The kitchen table top is a piece I had lying around and the folding legs again came from O'learys.


----------



## 97587 (Feb 6, 2006)

*hymer table*

As requested piccys of the replacement table.

The table top, folding leg was bought from O'learys.

I have cut it to suit because it is too large at 1000mm x600mm.

The kitchen table top is a piece I had lying around and the folding legs again came from O'learys.


----------



## 97587 (Feb 6, 2006)

*furthr piccys*

more


----------



## 97587 (Feb 6, 2006)

*more still*

sorry but can only attach 3 to a post


----------



## wilse (Aug 10, 2007)

PeteS

Thanks for the pics


That's quite neat, I especially like the replacement table to a split table, that's a really good idea.

I saw the folding brackets on olearys, but thought there were too heavy duty, but after seeing them on yours, they look like they do the job I want to do.

You've now give me food for thought.



Wilse


----------



## 97587 (Feb 6, 2006)

*table*

They do 2 or 3 sizes of the folding legs mine are the 280mm and they don't weigh much.

I looked on Hambilton engineering site and they do virtually the same for the main table.

Just google Hambilton engineering and then look in mods, table.

Pete


----------

**Provided records:**
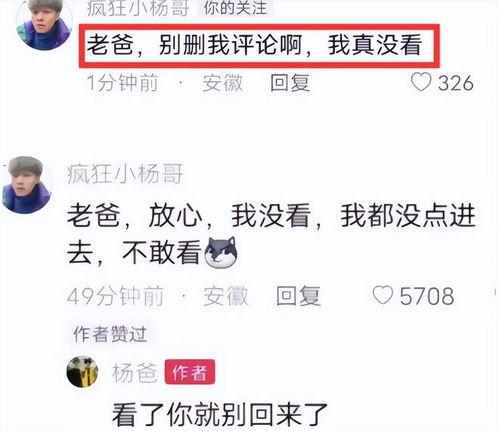Open 疯狂小杨哥 username in top comment
The image size is (499, 431).
[x=138, y=8]
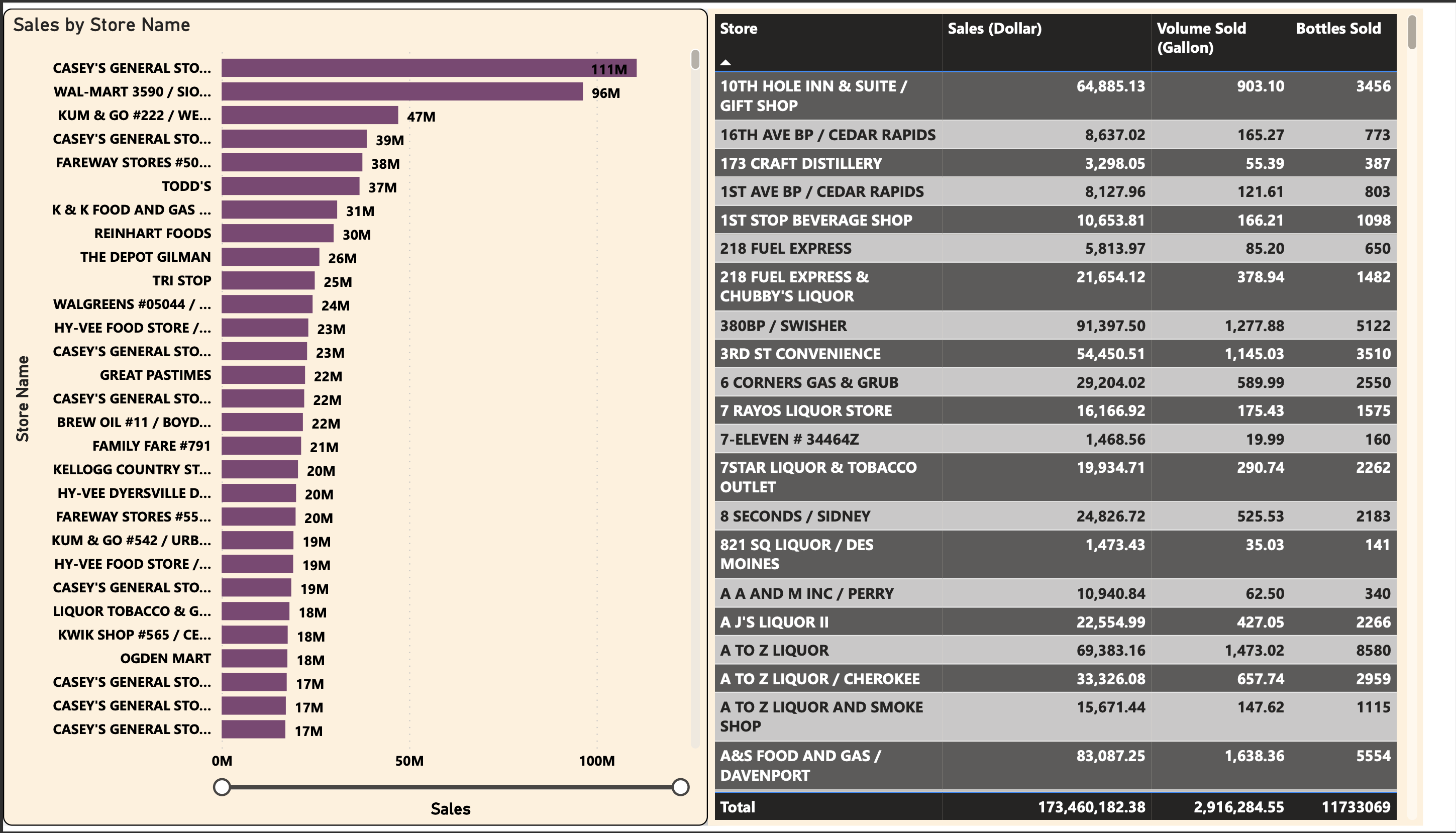Click the Sales by Store Name chart title
Screen dimensions: 1456x833
pyautogui.click(x=102, y=25)
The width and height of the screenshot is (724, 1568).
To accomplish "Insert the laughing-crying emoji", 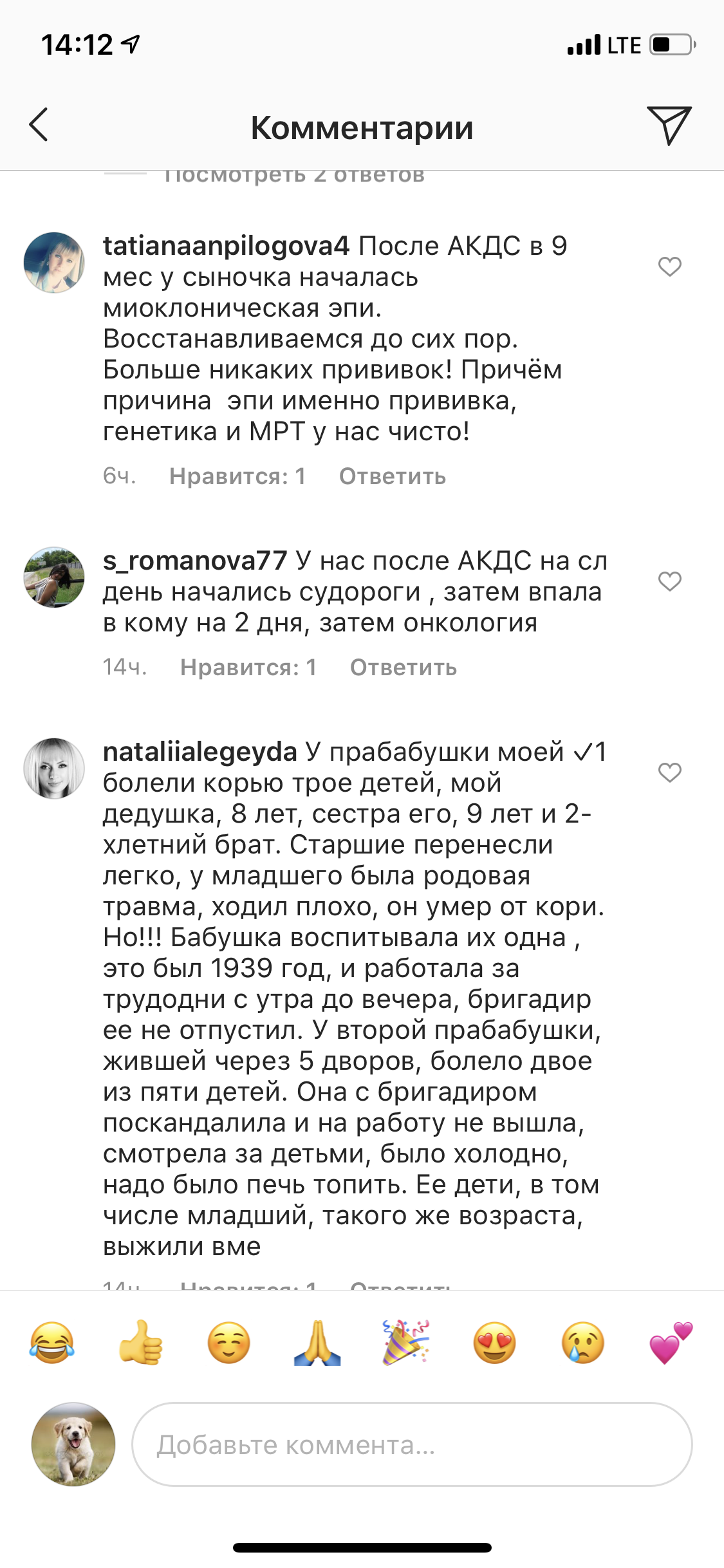I will [52, 1343].
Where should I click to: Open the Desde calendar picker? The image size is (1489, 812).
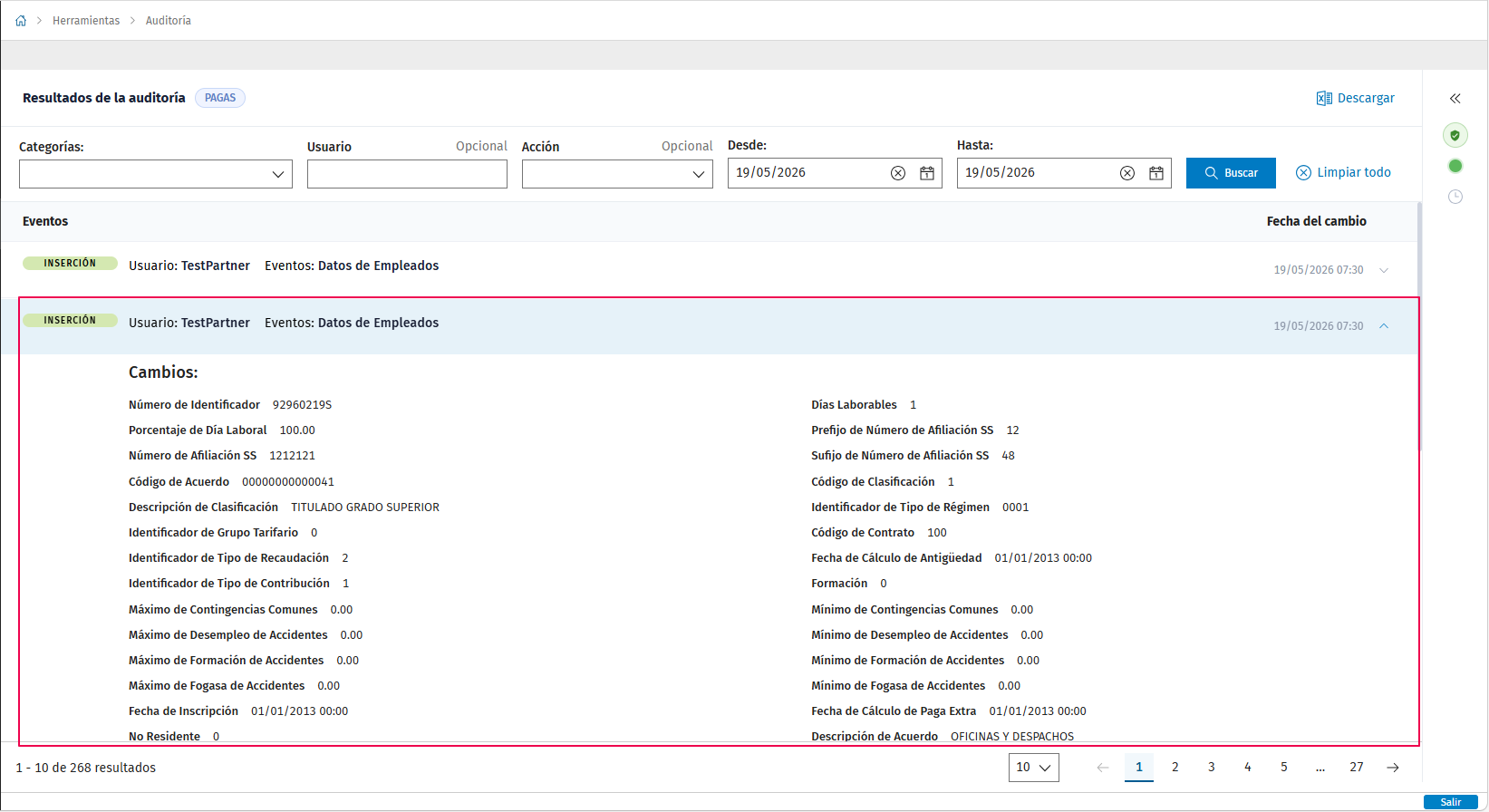point(927,173)
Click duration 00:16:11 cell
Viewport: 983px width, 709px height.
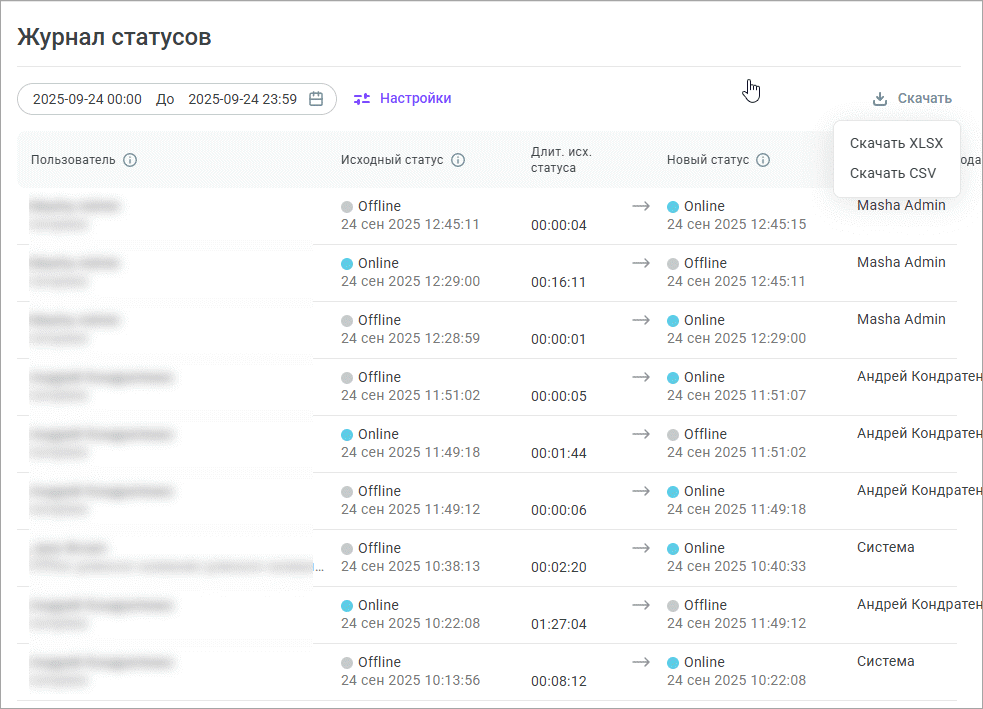(558, 282)
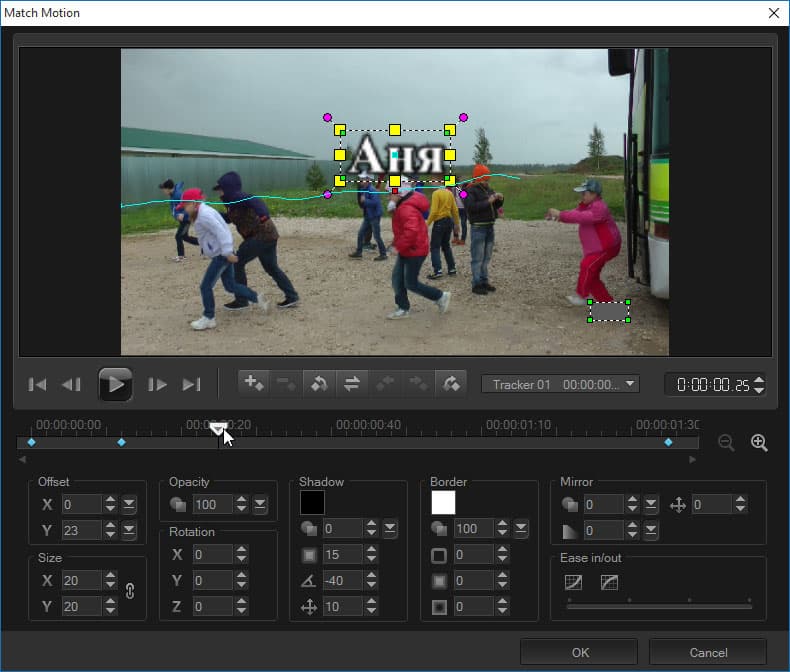This screenshot has width=790, height=672.
Task: Click the Rotation Z input field
Action: [x=212, y=606]
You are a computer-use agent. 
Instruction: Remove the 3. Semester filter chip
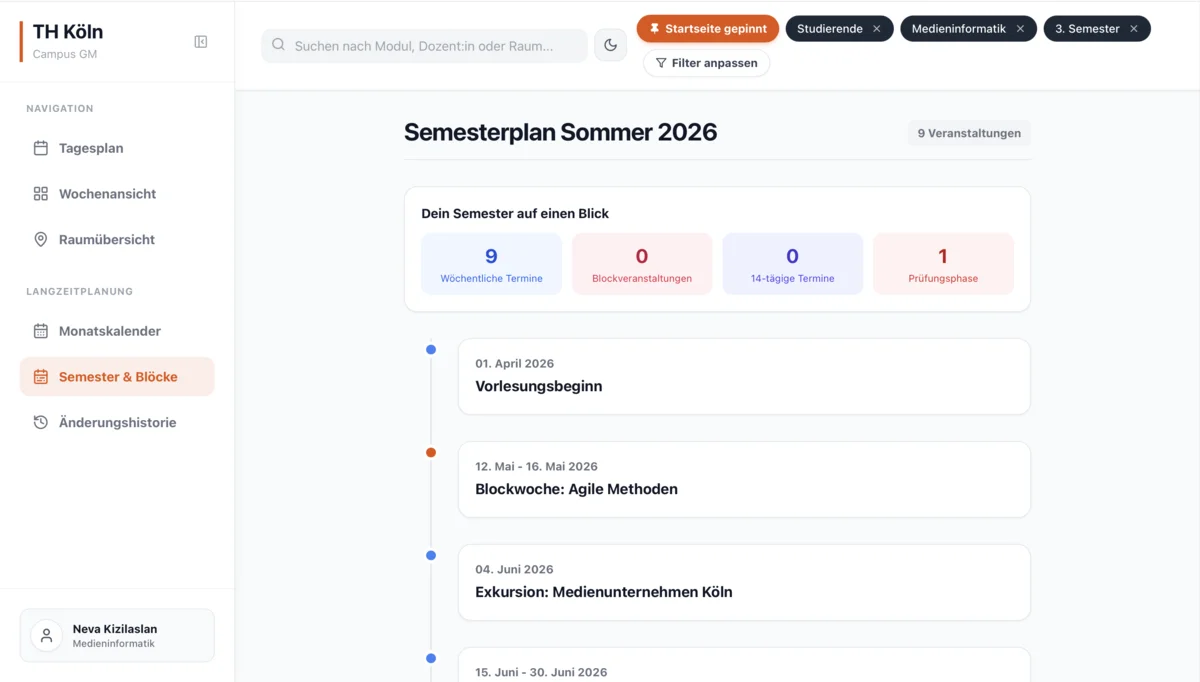[x=1134, y=29]
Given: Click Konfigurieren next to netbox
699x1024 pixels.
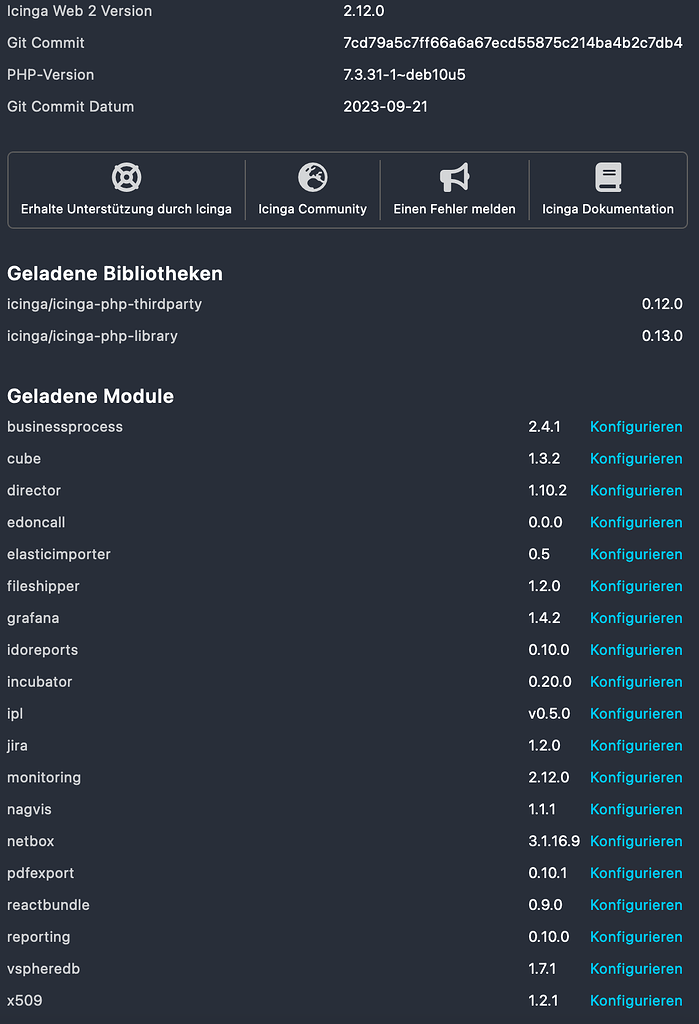Looking at the screenshot, I should click(636, 841).
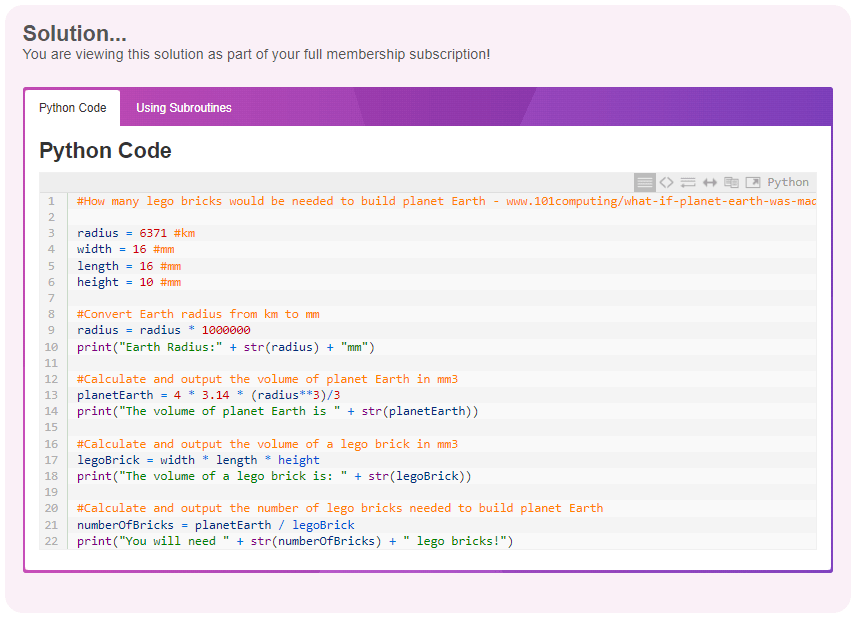
Task: Click line number 22 in gutter
Action: (x=51, y=541)
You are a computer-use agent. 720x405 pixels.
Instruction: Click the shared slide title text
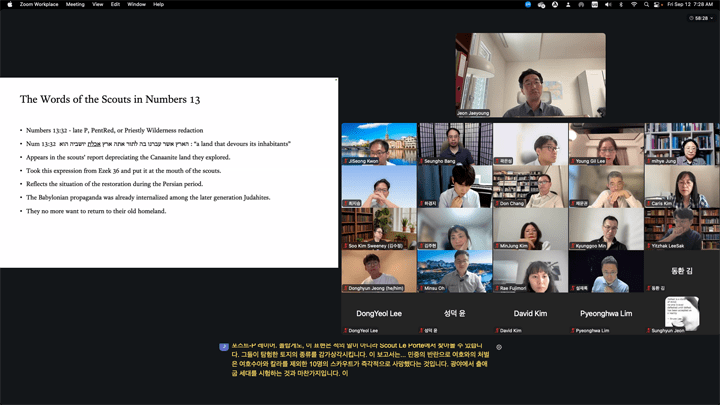click(110, 99)
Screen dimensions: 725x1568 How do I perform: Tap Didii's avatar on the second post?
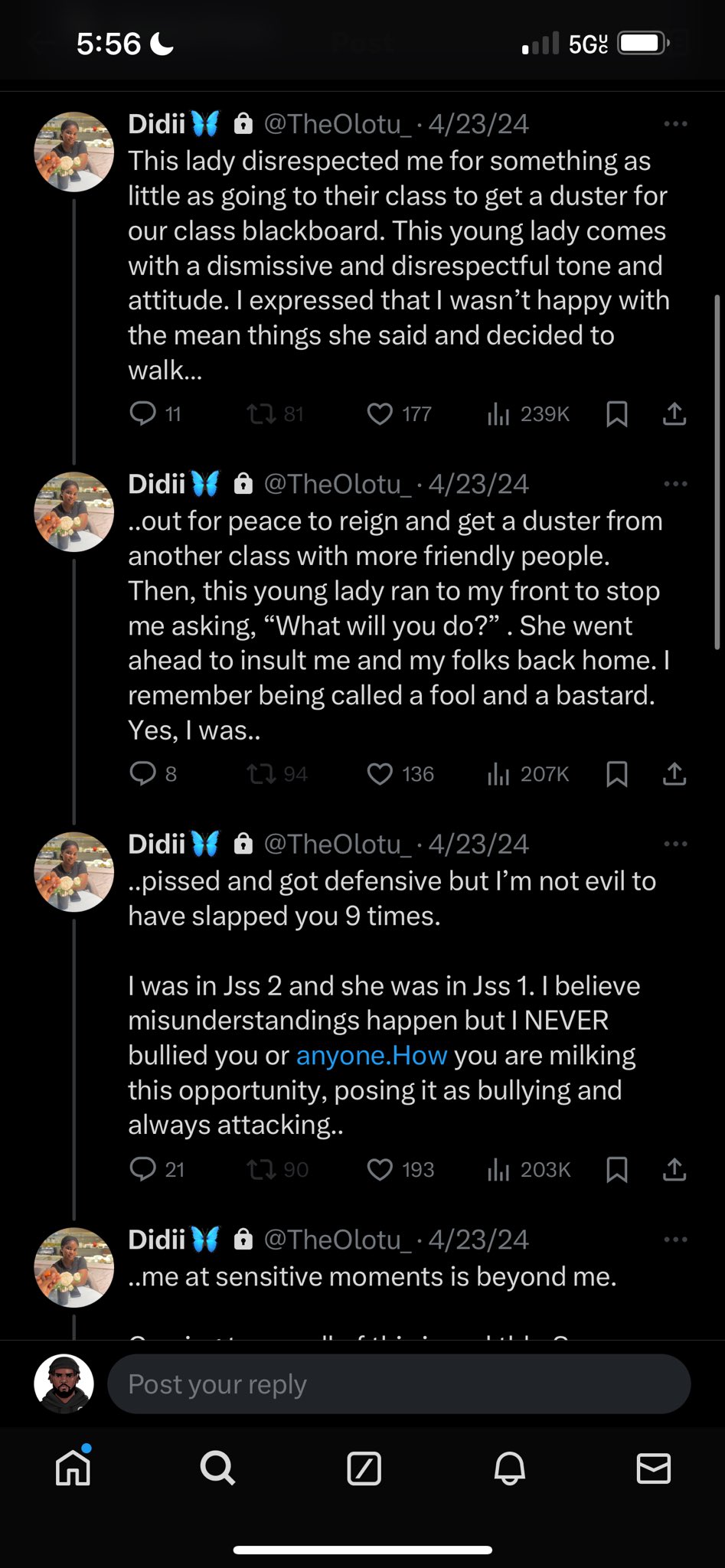pyautogui.click(x=73, y=511)
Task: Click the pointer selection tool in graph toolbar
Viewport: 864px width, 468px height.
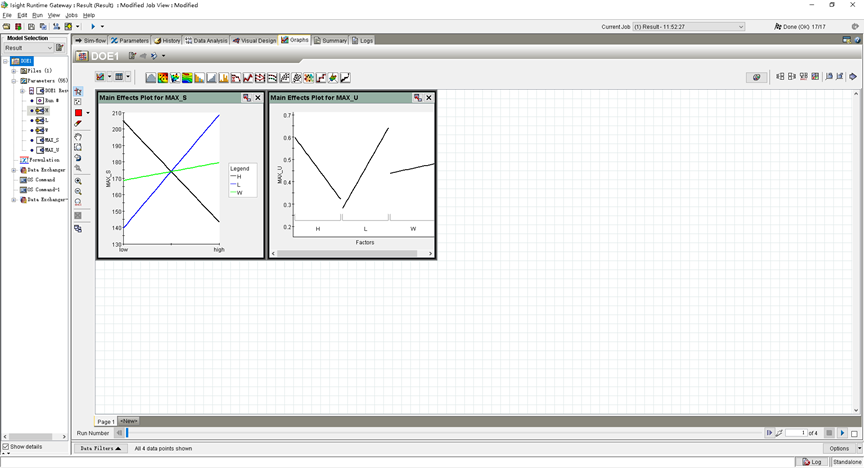Action: click(78, 91)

**Exercise task 1:**
In the forum thread, what size are the folding legs that Pete bought?
**Exercise task 2:**
List every line of the records that contains the string "pixels". Case counts.

**Correct output 1:**
280mm

**Correct output 2:**
699x1024 pixels.
You are a computer-use agent. 720x405 pixels.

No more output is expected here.